The creature opened its mouth as if to kiss Mike’s lips. Then its teeth vised down on Mike’s chin. A gurgling, high-pitched yowl sounded from the pit of Mike’s throat. The creature’s teeth hinged together, the bones of Mike’s jaw splintering like balsa wood. Blood gushed around the beast’s writhing lips, Mike’s eyes starey and horrorstruck.
The creature began to shake Mike’s head in its mouth, a stomach-churning growl issuing from its lethal maw.
“Somebody do something!” a shrill voice screamed.
Savannah turned, saw Jessica Clinton waving her arms at the rest of the partygoers, as if they all hadn’t just witnessed the same thing she had.
Then Savannah realized that Jessica had a point. No one was doing anything. Despite the fact that they had the beast outnumbered, despite the fact that some of these men had guns in their vehicles. Despite all this, a man was being devoured before their very eyes.
No. Not just a man.
Mike Freehafer. The boy she’d been certain she would one day marry. They were going to live in a big city. Boston, or maybe even New York. She’d travel with the team, shop at the fancy stores. Then, when he’d struck it big in free agency, they’d settle down, raise a family.
That dream had been brain-dead
and on life support for a long time, but now it was officially over. The beast had reduced Mike to a gore-streaked rag doll.
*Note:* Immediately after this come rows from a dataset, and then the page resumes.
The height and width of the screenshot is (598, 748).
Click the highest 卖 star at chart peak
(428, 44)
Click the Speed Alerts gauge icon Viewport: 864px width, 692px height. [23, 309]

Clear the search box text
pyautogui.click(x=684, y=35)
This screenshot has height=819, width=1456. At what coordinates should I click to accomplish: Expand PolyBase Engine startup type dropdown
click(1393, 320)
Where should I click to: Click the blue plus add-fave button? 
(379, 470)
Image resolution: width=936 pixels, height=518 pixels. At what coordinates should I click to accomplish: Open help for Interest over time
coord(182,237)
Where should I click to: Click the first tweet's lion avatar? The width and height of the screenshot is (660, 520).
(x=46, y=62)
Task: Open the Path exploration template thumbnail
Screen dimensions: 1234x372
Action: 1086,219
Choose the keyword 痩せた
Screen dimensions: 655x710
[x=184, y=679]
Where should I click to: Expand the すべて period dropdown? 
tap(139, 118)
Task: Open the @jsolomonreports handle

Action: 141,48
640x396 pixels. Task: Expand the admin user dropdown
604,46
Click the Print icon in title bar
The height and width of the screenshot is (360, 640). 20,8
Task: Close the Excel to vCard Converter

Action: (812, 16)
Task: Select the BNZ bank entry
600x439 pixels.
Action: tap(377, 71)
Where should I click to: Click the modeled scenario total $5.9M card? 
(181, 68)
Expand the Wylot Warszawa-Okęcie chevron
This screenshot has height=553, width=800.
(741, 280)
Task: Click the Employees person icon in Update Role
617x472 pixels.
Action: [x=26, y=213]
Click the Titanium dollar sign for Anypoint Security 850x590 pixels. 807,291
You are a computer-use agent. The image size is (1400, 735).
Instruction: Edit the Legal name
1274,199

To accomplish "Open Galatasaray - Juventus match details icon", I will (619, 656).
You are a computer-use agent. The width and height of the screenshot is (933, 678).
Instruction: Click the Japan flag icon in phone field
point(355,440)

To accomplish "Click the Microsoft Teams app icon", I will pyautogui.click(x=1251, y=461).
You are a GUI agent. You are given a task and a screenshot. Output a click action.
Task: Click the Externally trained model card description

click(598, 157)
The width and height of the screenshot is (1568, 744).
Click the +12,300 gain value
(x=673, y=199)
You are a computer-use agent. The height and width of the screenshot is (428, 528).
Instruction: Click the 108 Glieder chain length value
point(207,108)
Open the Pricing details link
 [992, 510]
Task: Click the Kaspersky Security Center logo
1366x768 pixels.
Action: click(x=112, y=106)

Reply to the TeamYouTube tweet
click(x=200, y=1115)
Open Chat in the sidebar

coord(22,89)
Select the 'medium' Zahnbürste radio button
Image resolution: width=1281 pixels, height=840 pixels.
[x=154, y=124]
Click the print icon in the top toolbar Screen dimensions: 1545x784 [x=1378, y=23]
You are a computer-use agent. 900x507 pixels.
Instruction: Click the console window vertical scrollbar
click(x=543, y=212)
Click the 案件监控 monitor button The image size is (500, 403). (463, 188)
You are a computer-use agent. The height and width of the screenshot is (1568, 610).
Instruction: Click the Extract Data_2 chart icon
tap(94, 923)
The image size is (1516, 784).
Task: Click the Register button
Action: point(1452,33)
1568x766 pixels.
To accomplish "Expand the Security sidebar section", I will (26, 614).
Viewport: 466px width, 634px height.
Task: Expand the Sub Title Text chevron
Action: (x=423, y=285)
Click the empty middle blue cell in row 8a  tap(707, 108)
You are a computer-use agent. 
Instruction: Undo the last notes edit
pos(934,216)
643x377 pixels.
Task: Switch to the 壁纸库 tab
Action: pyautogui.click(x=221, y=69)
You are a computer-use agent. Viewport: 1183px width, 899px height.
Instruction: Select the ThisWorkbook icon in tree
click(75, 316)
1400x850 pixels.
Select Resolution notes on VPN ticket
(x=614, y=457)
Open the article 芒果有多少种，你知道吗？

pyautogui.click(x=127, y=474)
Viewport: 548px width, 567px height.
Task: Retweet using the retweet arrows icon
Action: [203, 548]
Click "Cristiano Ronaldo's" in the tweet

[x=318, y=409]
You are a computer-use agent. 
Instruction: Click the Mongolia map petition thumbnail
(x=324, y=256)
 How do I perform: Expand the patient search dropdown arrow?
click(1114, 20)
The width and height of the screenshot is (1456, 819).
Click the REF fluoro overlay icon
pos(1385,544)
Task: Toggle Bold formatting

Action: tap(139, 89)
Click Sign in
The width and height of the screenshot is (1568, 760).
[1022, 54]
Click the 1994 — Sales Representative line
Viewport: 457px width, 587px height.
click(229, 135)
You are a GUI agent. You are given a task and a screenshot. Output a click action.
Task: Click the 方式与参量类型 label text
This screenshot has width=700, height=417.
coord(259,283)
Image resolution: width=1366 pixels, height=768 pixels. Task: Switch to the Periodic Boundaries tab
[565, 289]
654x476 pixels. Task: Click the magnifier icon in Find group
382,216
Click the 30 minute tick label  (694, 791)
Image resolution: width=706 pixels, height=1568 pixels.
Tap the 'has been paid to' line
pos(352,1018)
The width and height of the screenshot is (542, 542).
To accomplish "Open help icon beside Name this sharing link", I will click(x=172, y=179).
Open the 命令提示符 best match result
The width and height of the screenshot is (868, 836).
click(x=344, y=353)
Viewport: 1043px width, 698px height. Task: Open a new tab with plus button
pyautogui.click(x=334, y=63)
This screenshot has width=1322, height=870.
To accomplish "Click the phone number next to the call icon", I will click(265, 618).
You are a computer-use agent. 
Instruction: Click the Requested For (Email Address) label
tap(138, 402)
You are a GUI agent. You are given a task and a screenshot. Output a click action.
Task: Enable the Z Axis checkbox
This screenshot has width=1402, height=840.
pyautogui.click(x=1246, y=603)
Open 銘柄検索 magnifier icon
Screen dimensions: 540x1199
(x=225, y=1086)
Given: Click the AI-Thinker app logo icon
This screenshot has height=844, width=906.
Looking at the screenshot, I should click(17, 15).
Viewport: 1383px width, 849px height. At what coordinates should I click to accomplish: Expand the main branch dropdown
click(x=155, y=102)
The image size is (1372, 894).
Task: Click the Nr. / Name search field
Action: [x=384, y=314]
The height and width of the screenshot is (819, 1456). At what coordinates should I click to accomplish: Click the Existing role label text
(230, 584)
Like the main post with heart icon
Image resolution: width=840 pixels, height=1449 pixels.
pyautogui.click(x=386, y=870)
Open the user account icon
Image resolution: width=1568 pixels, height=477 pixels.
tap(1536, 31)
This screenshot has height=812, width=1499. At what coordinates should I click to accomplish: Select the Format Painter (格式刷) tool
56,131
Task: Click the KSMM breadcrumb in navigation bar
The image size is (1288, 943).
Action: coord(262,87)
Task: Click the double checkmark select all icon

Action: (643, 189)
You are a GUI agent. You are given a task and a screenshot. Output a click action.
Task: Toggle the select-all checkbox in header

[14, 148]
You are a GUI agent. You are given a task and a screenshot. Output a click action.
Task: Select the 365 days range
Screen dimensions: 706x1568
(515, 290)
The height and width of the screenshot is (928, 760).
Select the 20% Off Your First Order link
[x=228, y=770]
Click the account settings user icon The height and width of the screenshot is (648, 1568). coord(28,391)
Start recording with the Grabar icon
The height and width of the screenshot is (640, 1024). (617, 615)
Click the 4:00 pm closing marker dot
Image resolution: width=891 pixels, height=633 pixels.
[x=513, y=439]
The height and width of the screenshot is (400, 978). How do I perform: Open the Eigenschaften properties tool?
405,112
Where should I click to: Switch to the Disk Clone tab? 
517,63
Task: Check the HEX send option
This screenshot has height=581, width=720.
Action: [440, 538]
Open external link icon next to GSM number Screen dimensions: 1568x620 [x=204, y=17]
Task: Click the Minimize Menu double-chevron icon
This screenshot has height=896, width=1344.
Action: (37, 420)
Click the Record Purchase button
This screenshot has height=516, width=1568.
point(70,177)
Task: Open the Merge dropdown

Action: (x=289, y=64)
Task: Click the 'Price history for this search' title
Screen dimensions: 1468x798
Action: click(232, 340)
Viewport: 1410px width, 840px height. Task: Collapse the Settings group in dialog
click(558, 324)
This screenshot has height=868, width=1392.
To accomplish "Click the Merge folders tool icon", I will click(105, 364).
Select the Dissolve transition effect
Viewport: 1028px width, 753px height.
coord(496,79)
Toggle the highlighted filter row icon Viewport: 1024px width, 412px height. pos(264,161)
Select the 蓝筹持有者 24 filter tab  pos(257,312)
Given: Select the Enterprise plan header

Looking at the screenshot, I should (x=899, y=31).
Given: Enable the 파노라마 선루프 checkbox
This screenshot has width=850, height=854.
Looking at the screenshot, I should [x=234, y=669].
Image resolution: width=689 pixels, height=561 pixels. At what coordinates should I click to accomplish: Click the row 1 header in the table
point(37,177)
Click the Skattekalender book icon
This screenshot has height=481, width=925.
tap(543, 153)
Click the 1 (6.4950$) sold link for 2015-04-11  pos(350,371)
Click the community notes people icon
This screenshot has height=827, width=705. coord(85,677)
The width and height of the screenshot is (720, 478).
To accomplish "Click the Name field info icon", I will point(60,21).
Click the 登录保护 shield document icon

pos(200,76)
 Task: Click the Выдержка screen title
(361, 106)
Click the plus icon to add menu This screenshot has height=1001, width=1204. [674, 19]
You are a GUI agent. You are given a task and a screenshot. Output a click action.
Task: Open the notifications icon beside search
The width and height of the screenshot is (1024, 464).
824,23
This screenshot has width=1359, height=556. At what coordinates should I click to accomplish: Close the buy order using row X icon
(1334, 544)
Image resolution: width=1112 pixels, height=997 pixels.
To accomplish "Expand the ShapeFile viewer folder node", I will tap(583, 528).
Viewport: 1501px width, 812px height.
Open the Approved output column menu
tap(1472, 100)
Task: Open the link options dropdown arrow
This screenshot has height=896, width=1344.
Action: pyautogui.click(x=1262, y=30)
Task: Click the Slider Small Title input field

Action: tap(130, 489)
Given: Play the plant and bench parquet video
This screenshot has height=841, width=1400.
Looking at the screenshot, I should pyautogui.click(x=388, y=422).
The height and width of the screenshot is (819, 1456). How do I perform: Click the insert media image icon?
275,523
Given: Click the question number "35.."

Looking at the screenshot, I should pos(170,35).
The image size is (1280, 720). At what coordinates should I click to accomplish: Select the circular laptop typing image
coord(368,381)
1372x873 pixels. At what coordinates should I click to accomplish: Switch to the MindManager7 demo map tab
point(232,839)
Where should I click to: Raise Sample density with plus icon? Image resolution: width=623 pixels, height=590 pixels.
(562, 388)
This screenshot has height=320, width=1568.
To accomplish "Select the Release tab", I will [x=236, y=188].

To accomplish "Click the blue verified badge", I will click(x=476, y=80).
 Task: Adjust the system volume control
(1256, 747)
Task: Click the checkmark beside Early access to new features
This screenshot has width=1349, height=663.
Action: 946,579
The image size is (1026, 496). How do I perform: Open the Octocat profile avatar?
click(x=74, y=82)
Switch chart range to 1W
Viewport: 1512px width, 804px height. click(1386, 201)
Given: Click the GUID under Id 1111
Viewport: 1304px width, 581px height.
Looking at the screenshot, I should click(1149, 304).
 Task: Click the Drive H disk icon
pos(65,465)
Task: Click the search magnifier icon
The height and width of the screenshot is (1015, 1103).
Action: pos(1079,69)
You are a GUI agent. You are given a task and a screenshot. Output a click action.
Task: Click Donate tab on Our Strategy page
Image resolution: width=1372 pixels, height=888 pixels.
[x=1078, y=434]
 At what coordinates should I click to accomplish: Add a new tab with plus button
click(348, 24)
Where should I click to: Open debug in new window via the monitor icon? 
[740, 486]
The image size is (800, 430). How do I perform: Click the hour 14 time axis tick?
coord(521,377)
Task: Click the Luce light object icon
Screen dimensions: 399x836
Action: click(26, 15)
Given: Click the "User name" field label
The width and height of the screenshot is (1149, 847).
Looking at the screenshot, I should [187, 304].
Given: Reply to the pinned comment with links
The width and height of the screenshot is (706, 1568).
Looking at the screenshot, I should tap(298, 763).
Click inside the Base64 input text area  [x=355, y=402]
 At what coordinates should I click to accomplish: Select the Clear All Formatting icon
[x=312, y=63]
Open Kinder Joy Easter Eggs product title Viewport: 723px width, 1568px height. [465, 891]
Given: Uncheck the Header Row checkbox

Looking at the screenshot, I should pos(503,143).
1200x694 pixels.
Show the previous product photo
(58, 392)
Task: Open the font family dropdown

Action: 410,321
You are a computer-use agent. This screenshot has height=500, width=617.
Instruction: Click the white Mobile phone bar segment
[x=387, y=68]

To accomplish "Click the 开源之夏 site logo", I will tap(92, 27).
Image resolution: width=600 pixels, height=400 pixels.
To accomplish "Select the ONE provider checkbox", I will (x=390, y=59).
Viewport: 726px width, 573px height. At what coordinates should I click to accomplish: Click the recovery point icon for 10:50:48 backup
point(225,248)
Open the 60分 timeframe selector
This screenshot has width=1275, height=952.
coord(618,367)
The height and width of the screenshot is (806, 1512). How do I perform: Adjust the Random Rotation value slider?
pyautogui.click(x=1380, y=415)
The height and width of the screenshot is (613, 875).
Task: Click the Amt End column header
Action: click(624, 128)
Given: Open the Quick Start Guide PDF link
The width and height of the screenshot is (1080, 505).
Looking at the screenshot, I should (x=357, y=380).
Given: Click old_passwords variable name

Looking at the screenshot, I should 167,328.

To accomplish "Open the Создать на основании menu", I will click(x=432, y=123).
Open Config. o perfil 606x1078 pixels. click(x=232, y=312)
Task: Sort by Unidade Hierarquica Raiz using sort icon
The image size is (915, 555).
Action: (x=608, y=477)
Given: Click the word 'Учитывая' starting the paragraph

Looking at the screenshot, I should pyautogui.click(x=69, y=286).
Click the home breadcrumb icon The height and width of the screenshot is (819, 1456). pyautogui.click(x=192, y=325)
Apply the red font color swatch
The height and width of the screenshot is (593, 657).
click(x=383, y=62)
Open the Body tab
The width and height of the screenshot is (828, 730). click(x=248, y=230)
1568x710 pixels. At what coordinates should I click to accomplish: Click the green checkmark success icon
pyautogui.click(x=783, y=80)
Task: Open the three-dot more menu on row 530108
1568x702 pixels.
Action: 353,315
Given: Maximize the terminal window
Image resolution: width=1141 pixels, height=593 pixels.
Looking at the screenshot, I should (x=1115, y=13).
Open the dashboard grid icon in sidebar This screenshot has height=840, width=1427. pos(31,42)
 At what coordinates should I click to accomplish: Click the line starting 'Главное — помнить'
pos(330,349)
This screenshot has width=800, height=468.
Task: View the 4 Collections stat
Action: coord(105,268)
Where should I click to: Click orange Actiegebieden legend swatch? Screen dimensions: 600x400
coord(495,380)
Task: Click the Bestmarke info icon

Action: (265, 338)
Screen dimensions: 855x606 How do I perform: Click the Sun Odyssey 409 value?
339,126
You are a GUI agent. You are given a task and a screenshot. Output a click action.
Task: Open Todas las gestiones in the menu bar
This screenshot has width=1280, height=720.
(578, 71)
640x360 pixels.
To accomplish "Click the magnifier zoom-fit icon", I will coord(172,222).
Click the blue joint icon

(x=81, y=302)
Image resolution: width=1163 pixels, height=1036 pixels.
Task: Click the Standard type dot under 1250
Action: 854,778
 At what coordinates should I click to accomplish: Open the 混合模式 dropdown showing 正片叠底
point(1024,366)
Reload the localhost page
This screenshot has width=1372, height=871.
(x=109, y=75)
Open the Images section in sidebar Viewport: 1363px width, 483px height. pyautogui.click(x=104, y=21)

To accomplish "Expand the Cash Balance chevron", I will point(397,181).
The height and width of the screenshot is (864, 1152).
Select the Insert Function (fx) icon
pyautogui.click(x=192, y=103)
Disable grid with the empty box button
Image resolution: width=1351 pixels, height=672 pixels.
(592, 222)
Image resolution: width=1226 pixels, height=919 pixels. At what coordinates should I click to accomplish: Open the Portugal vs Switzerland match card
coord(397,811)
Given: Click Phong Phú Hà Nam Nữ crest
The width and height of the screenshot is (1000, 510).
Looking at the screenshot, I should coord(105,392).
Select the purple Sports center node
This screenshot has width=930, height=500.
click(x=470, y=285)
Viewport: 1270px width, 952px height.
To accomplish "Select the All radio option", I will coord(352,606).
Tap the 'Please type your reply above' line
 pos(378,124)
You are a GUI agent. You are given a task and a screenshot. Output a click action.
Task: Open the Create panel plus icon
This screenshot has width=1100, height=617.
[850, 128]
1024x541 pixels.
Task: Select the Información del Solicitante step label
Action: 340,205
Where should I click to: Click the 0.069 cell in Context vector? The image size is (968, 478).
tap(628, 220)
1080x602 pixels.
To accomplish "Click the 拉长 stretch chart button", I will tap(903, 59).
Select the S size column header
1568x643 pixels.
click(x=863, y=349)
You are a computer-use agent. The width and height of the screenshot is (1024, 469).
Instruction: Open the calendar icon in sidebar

Jessica Clinton’s words were still ringing in Savannah’s ears when the creature hurled Mike’s lifeless body into the woods and raised its arms to the group. “Will you watch while I use you for food? Won’t you flee so I can experience the pleasure of running you down?”
Savannah scanned the faces of her fellow partygoers. Most were still staring at Mike’s twisted body with sick expressions. A few were glancing around, maybe seeking for the one brave soul who would challenge this monster.
Then two figures broke loose from the crowd. One was Dan Clinton.
The other was Joyce.
“What are you doing?” Savannah asked, but Joyce barely heard her.
Joyce had been watching the beast with a growing sense of déjà vu, and for reasons she couldn’t explain, Jessica Clinton’s plea had given her the jolt she needed.
Joyce had no plan, had no idea at all what she would do when she reached the beast; she certainly had no delusions of vanquishing it. Yet something told her this was the moment she’d been waiting for her entire life, the destiny she’d suspected would one day materialize if only she had the courage to embrace it.
She wasn’t a muscular woman, nor was she especially physically fit. She walked a lot, and she ate healthily, but if Mike Freehafer—a former stud athlete in the prime of his life—had been ripped to pieces by the beast, what chance had she?
Little, if she was being objective about this, but objectivity had been her ruler for far too long. In the books she read—and lately, the stories she’d tried to write—anything was possible. They were all about characters stepping outside themselves, confronting deep-seated fears and then living or dying on the basis of their own wiles and fortitude.
At the very least, Joyce had to try.
Why? she heard her mother’s shrill voice demand. Because it’s dangerous? Because it makes you feel rebellious?
Yes, she decided, striding closer. That was precisely why she was doing this. Her mother would have run shrieking in the other direction by now, or perhaps taken refuge in a hollow log.